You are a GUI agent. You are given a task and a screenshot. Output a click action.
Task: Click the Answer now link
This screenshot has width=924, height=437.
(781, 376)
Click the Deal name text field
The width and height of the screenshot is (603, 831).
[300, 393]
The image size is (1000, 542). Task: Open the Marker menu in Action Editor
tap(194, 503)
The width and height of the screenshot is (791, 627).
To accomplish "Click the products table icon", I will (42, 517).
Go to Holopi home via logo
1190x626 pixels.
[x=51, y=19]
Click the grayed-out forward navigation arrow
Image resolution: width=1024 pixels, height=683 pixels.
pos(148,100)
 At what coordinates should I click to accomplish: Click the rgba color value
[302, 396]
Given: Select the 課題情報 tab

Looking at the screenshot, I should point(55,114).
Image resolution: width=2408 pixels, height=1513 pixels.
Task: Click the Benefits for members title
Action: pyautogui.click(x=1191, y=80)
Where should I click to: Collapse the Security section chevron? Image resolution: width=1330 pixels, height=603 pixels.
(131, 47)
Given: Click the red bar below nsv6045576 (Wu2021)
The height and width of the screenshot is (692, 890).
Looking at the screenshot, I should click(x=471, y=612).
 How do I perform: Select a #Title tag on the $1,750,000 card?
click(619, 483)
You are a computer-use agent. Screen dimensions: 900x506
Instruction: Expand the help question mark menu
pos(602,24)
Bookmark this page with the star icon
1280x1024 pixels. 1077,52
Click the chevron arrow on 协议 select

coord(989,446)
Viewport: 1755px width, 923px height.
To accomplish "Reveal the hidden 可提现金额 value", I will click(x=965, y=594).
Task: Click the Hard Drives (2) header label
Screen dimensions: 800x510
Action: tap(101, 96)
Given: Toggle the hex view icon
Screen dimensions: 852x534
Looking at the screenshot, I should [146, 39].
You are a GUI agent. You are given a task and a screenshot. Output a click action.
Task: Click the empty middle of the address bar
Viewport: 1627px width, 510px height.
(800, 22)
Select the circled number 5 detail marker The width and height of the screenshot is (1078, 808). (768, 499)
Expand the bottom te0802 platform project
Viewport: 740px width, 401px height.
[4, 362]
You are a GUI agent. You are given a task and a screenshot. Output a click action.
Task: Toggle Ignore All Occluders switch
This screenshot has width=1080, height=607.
□ □ □
### ABOUT THIS EXERCISE:
Please copy out every line in the listing that has the string "Toggle".

### RESPONSE AREA:
Given: Toggle the hex view icon
Task: Toggle Ignore All Occluders switch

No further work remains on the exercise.